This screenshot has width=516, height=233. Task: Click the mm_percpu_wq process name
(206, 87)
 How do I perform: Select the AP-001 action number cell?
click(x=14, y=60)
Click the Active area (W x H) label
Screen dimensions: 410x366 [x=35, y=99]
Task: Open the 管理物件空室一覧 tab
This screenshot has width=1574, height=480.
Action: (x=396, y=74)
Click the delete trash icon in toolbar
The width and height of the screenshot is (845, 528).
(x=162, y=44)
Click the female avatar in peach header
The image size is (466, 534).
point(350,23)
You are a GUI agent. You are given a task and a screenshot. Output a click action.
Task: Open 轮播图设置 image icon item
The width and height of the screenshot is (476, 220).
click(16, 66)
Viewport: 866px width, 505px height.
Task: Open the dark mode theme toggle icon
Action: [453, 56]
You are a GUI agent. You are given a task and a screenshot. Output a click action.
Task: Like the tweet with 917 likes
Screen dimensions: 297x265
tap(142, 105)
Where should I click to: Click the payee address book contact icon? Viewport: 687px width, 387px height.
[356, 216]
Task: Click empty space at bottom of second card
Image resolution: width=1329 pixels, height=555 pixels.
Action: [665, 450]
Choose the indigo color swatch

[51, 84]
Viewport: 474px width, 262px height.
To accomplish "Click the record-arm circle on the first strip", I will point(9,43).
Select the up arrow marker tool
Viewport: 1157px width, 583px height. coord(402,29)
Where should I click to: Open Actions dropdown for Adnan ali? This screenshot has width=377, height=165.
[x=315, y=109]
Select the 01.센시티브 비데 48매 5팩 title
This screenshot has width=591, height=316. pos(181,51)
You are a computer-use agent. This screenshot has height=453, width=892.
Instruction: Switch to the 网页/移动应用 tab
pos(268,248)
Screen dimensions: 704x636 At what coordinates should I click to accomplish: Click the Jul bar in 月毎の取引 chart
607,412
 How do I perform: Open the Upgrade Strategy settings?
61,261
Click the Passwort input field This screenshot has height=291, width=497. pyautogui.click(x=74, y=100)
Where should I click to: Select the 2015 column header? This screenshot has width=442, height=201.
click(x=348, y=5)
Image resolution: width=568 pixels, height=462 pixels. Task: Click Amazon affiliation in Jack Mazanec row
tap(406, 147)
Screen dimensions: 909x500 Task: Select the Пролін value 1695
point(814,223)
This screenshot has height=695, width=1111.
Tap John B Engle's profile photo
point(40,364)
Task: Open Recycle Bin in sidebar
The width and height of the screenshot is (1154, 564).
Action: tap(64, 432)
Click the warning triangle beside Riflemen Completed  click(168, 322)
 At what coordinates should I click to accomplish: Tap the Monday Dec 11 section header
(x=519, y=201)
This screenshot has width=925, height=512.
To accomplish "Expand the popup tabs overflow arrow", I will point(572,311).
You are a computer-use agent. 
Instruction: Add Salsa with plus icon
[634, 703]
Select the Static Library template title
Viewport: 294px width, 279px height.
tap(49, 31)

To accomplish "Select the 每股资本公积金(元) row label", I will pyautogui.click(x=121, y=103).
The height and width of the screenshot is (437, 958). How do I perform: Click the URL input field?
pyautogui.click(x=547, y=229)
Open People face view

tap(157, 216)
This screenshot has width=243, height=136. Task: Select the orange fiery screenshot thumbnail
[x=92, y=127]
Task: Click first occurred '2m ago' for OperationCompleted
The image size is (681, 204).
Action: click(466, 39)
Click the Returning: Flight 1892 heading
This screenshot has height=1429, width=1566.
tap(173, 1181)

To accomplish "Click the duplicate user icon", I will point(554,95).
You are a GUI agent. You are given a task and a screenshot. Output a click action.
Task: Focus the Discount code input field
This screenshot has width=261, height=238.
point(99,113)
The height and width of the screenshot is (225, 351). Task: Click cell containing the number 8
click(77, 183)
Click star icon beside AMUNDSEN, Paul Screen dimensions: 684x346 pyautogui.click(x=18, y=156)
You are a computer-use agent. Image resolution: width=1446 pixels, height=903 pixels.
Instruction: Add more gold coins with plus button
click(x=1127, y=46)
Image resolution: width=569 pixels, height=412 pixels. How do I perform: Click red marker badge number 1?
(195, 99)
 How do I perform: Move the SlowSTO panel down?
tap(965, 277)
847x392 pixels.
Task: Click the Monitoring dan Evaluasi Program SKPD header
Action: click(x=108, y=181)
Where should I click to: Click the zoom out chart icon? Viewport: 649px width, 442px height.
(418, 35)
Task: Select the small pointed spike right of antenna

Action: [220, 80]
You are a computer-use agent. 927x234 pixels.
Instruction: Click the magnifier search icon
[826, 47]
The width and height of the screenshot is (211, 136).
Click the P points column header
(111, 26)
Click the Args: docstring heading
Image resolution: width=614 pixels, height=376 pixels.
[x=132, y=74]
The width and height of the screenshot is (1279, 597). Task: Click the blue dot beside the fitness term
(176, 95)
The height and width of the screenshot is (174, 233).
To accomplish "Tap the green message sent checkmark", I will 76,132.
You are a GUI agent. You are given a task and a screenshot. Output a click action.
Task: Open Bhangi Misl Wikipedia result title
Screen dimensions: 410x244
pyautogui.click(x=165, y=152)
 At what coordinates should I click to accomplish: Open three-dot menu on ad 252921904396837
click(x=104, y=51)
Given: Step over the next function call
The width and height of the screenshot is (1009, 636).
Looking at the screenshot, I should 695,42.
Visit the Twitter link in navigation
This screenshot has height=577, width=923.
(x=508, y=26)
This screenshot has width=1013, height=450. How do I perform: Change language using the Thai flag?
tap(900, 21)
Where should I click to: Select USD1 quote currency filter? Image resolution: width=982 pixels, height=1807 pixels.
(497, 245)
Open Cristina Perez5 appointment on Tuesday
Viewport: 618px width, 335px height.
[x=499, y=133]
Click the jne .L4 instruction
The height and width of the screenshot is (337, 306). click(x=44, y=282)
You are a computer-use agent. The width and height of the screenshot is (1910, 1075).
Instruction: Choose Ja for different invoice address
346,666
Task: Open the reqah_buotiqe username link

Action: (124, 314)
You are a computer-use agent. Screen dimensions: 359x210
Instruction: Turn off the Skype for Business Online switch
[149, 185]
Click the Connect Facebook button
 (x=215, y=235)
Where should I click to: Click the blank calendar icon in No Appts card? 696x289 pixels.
- - - -
> [WORK TO COMPLETE]: Each of the entries above is to be repeated exactly.

> [REPLY]:
This screenshot has width=516, height=233. Task: Click the mm_percpu_wq process name
(206, 87)
 How do I perform: Select the AP-001 action number cell?
click(x=14, y=60)
Click the Active area (W x H) label
Screen dimensions: 410x366 [x=35, y=99]
Task: Open the 管理物件空室一覧 tab
This screenshot has width=1574, height=480.
Action: (x=396, y=74)
Click the delete trash icon in toolbar
The width and height of the screenshot is (845, 528).
(x=162, y=44)
Click the female avatar in peach header
The image size is (466, 534).
point(350,23)
You are a GUI agent. You are given a task and a screenshot. Output a click action.
Task: Open 轮播图设置 image icon item
The width and height of the screenshot is (476, 220).
click(16, 66)
Viewport: 866px width, 505px height.
Task: Open the dark mode theme toggle icon
Action: [453, 56]
You are a GUI agent. You are given a task and a screenshot. Output a click action.
Task: Like the tweet with 917 likes
Screen dimensions: 297x265
tap(142, 105)
Where should I click to: Click the payee address book contact icon? Viewport: 687px width, 387px height.
[356, 216]
Task: Click empty space at bottom of second card
Image resolution: width=1329 pixels, height=555 pixels.
Action: [665, 450]
Choose the indigo color swatch

[51, 84]
Viewport: 474px width, 262px height.
To accomplish "Click the record-arm circle on the first strip", I will point(9,43).
Select the up arrow marker tool
Viewport: 1157px width, 583px height. coord(402,29)
Where should I click to: Open Actions dropdown for Adnan ali? This screenshot has width=377, height=165.
[x=315, y=109]
Select the 01.센시티브 비데 48매 5팩 title
This screenshot has width=591, height=316. pos(181,51)
You are a computer-use agent. This screenshot has height=453, width=892.
Instruction: Switch to the 网页/移动应用 tab
pos(268,248)
Screen dimensions: 704x636 At what coordinates should I click to accomplish: Click the Jul bar in 月毎の取引 chart
607,412
 How do I perform: Open the Upgrade Strategy settings?
61,261
Click the Passwort input field This screenshot has height=291, width=497. pyautogui.click(x=74, y=100)
Where should I click to: Select the 2015 column header? This screenshot has width=442, height=201.
click(x=348, y=5)
Image resolution: width=568 pixels, height=462 pixels. Task: Click Amazon affiliation in Jack Mazanec row
tap(406, 147)
Screen dimensions: 909x500 Task: Select the Пролін value 1695
point(814,223)
This screenshot has height=695, width=1111.
Tap John B Engle's profile photo
point(40,364)
Task: Open Recycle Bin in sidebar
The width and height of the screenshot is (1154, 564).
Action: tap(64, 432)
Click the warning triangle beside Riflemen Completed  click(168, 322)
 At what coordinates should I click to accomplish: Tap the Monday Dec 11 section header
(x=519, y=201)
This screenshot has width=925, height=512.
To accomplish "Expand the popup tabs overflow arrow", I will point(572,311).
You are a computer-use agent. 
Instruction: Add Salsa with plus icon
[634, 703]
Select the Static Library template title
Viewport: 294px width, 279px height.
tap(49, 31)

To accomplish "Select the 每股资本公积金(元) row label", I will pyautogui.click(x=121, y=103).
The height and width of the screenshot is (437, 958). How do I perform: Click the URL input field?
pyautogui.click(x=547, y=229)
Open People face view

tap(157, 216)
This screenshot has width=243, height=136. Task: Select the orange fiery screenshot thumbnail
[x=92, y=127]
Task: Click first occurred '2m ago' for OperationCompleted
The image size is (681, 204).
Action: click(466, 39)
Click the Returning: Flight 1892 heading
This screenshot has height=1429, width=1566.
tap(173, 1181)

To accomplish "Click the duplicate user icon", I will point(554,95).
You are a GUI agent. You are given a task and a screenshot. Output a click action.
Task: Focus the Discount code input field
This screenshot has width=261, height=238.
point(99,113)
The height and width of the screenshot is (225, 351). Task: Click cell containing the number 8
click(77, 183)
Click star icon beside AMUNDSEN, Paul Screen dimensions: 684x346 pyautogui.click(x=18, y=156)
You are a computer-use agent. Image resolution: width=1446 pixels, height=903 pixels.
Instruction: Add more gold coins with plus button
click(x=1127, y=46)
Image resolution: width=569 pixels, height=412 pixels. How do I perform: Click red marker badge number 1?
(195, 99)
 How do I perform: Move the SlowSTO panel down?
tap(965, 277)
847x392 pixels.
Task: Click the Monitoring dan Evaluasi Program SKPD header
Action: click(x=108, y=181)
Where should I click to: Click the zoom out chart icon? Viewport: 649px width, 442px height.
(418, 35)
Task: Select the small pointed spike right of antenna

Action: [220, 80]
You are a computer-use agent. 927x234 pixels.
Instruction: Click the magnifier search icon
[826, 47]
The width and height of the screenshot is (211, 136).
Click the P points column header
(111, 26)
Click the Args: docstring heading
Image resolution: width=614 pixels, height=376 pixels.
[x=132, y=74]
The width and height of the screenshot is (1279, 597). Task: Click the blue dot beside the fitness term
(176, 95)
The height and width of the screenshot is (174, 233).
To accomplish "Tap the green message sent checkmark", I will 76,132.
You are a GUI agent. You are given a task and a screenshot. Output a click action.
Task: Open Bhangi Misl Wikipedia result title
Screen dimensions: 410x244
pyautogui.click(x=165, y=152)
 At what coordinates should I click to accomplish: Open three-dot menu on ad 252921904396837
click(x=104, y=51)
Given: Step over the next function call
The width and height of the screenshot is (1009, 636).
Looking at the screenshot, I should 695,42.
Visit the Twitter link in navigation
This screenshot has height=577, width=923.
(x=508, y=26)
This screenshot has width=1013, height=450. How do I perform: Change language using the Thai flag?
tap(900, 21)
Where should I click to: Select USD1 quote currency filter? Image resolution: width=982 pixels, height=1807 pixels.
(497, 245)
Open Cristina Perez5 appointment on Tuesday
Viewport: 618px width, 335px height.
[x=499, y=133]
Click the jne .L4 instruction
The height and width of the screenshot is (337, 306). click(x=44, y=282)
You are a computer-use agent. The width and height of the screenshot is (1910, 1075).
Instruction: Choose Ja for different invoice address
346,666
Task: Open the reqah_buotiqe username link

Action: (124, 314)
You are a computer-use agent. Screen dimensions: 359x210
Instruction: Turn off the Skype for Business Online switch
[149, 185]
Click the Connect Facebook button
 (x=215, y=235)
Where should I click to: Click the blank calendar icon in No Appts card? 696x289 pixels.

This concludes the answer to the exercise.